***** Available data *****

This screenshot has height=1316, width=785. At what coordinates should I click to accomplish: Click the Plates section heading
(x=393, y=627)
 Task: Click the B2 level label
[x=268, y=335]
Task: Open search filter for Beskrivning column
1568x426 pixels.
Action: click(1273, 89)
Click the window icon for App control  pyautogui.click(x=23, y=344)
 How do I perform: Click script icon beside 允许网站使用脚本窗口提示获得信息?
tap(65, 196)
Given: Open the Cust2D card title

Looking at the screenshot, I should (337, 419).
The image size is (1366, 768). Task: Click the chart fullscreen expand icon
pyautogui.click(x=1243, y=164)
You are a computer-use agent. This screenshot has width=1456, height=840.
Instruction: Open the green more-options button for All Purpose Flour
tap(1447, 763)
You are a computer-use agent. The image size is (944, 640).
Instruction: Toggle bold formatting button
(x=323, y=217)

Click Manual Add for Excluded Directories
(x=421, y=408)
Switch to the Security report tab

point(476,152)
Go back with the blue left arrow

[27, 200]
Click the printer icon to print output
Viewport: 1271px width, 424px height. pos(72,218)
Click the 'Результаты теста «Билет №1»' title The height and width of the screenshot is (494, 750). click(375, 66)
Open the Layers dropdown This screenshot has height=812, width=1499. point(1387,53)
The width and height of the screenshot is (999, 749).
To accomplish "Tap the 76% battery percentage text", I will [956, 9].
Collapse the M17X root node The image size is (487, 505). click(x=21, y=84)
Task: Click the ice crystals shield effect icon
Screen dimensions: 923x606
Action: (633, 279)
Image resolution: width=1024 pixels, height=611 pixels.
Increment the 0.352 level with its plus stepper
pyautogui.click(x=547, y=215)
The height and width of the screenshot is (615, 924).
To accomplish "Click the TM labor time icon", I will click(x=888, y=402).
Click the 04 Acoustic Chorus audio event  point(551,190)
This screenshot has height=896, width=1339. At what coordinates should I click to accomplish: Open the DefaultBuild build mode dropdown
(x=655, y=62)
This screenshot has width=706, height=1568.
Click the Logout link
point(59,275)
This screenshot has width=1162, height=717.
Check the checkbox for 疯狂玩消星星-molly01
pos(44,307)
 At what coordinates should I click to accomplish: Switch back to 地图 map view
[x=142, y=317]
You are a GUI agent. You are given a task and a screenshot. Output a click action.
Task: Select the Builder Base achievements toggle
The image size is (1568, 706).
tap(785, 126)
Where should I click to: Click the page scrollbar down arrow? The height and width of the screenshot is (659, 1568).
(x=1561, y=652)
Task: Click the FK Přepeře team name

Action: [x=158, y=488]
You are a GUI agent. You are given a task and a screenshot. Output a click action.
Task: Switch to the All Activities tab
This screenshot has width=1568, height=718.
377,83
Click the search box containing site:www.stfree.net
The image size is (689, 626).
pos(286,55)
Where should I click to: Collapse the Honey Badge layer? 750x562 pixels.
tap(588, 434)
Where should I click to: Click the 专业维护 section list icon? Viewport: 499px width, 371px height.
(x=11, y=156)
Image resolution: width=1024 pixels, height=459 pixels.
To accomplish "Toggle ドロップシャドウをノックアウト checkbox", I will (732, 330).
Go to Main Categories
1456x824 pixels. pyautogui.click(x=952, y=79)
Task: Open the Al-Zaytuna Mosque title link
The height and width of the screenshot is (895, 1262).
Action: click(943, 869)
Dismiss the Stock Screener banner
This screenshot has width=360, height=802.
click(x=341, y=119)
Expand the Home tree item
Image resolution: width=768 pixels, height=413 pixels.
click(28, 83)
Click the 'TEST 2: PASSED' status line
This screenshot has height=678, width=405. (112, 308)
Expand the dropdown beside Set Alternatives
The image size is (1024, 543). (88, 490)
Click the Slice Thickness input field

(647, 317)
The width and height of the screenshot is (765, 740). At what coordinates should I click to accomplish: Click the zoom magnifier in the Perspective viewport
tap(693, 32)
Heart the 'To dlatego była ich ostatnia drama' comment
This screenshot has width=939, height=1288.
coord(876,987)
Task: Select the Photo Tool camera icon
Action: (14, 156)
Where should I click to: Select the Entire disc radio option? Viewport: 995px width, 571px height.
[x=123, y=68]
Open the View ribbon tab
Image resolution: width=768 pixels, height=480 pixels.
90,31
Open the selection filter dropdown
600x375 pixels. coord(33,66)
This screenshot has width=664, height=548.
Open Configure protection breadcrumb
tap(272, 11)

*****

**Aim of the task**
Copy out the whole listing exactly.

**Response box**
This screenshot has height=1316, width=785. At what coordinates should I click to accomplish: Click the Plates section heading
(x=393, y=627)
 Task: Click the B2 level label
[x=268, y=335]
Task: Open search filter for Beskrivning column
1568x426 pixels.
Action: click(1273, 89)
Click the window icon for App control  pyautogui.click(x=23, y=344)
 How do I perform: Click script icon beside 允许网站使用脚本窗口提示获得信息?
tap(65, 196)
Given: Open the Cust2D card title

Looking at the screenshot, I should (337, 419).
The image size is (1366, 768). Task: Click the chart fullscreen expand icon
pyautogui.click(x=1243, y=164)
You are a computer-use agent. This screenshot has width=1456, height=840.
Instruction: Open the green more-options button for All Purpose Flour
tap(1447, 763)
You are a computer-use agent. The image size is (944, 640).
Instruction: Toggle bold formatting button
(x=323, y=217)

Click Manual Add for Excluded Directories
(x=421, y=408)
Switch to the Security report tab

point(476,152)
Go back with the blue left arrow

[27, 200]
Click the printer icon to print output
Viewport: 1271px width, 424px height. pos(72,218)
Click the 'Результаты теста «Билет №1»' title The height and width of the screenshot is (494, 750). click(375, 66)
Open the Layers dropdown This screenshot has height=812, width=1499. point(1387,53)
The width and height of the screenshot is (999, 749).
To accomplish "Tap the 76% battery percentage text", I will [956, 9].
Collapse the M17X root node The image size is (487, 505). click(x=21, y=84)
Task: Click the ice crystals shield effect icon
Screen dimensions: 923x606
Action: (633, 279)
Image resolution: width=1024 pixels, height=611 pixels.
Increment the 0.352 level with its plus stepper
pyautogui.click(x=547, y=215)
The height and width of the screenshot is (615, 924).
To accomplish "Click the TM labor time icon", I will click(x=888, y=402).
Click the 04 Acoustic Chorus audio event  point(551,190)
This screenshot has height=896, width=1339. At what coordinates should I click to accomplish: Open the DefaultBuild build mode dropdown
(x=655, y=62)
This screenshot has width=706, height=1568.
Click the Logout link
point(59,275)
This screenshot has width=1162, height=717.
Check the checkbox for 疯狂玩消星星-molly01
pos(44,307)
 At what coordinates should I click to accomplish: Switch back to 地图 map view
[x=142, y=317]
You are a GUI agent. You are given a task and a screenshot. Output a click action.
Task: Select the Builder Base achievements toggle
The image size is (1568, 706).
tap(785, 126)
Where should I click to: Click the page scrollbar down arrow? The height and width of the screenshot is (659, 1568).
(x=1561, y=652)
Task: Click the FK Přepeře team name

Action: [x=158, y=488]
You are a GUI agent. You are given a task and a screenshot. Output a click action.
Task: Switch to the All Activities tab
This screenshot has width=1568, height=718.
377,83
Click the search box containing site:www.stfree.net
The image size is (689, 626).
pos(286,55)
Where should I click to: Collapse the Honey Badge layer? 750x562 pixels.
tap(588, 434)
Where should I click to: Click the 专业维护 section list icon? Viewport: 499px width, 371px height.
(x=11, y=156)
Image resolution: width=1024 pixels, height=459 pixels.
To accomplish "Toggle ドロップシャドウをノックアウト checkbox", I will (732, 330).
Go to Main Categories
1456x824 pixels. pyautogui.click(x=952, y=79)
Task: Open the Al-Zaytuna Mosque title link
The height and width of the screenshot is (895, 1262).
Action: click(943, 869)
Dismiss the Stock Screener banner
This screenshot has width=360, height=802.
click(x=341, y=119)
Expand the Home tree item
Image resolution: width=768 pixels, height=413 pixels.
click(28, 83)
Click the 'TEST 2: PASSED' status line
This screenshot has height=678, width=405. (112, 308)
Expand the dropdown beside Set Alternatives
The image size is (1024, 543). (88, 490)
Click the Slice Thickness input field

(647, 317)
The width and height of the screenshot is (765, 740). At what coordinates should I click to accomplish: Click the zoom magnifier in the Perspective viewport
tap(693, 32)
Heart the 'To dlatego była ich ostatnia drama' comment
This screenshot has width=939, height=1288.
coord(876,987)
Task: Select the Photo Tool camera icon
Action: (14, 156)
Where should I click to: Select the Entire disc radio option? Viewport: 995px width, 571px height.
[x=123, y=68]
Open the View ribbon tab
Image resolution: width=768 pixels, height=480 pixels.
90,31
Open the selection filter dropdown
600x375 pixels. coord(33,66)
This screenshot has width=664, height=548.
Open Configure protection breadcrumb
tap(272, 11)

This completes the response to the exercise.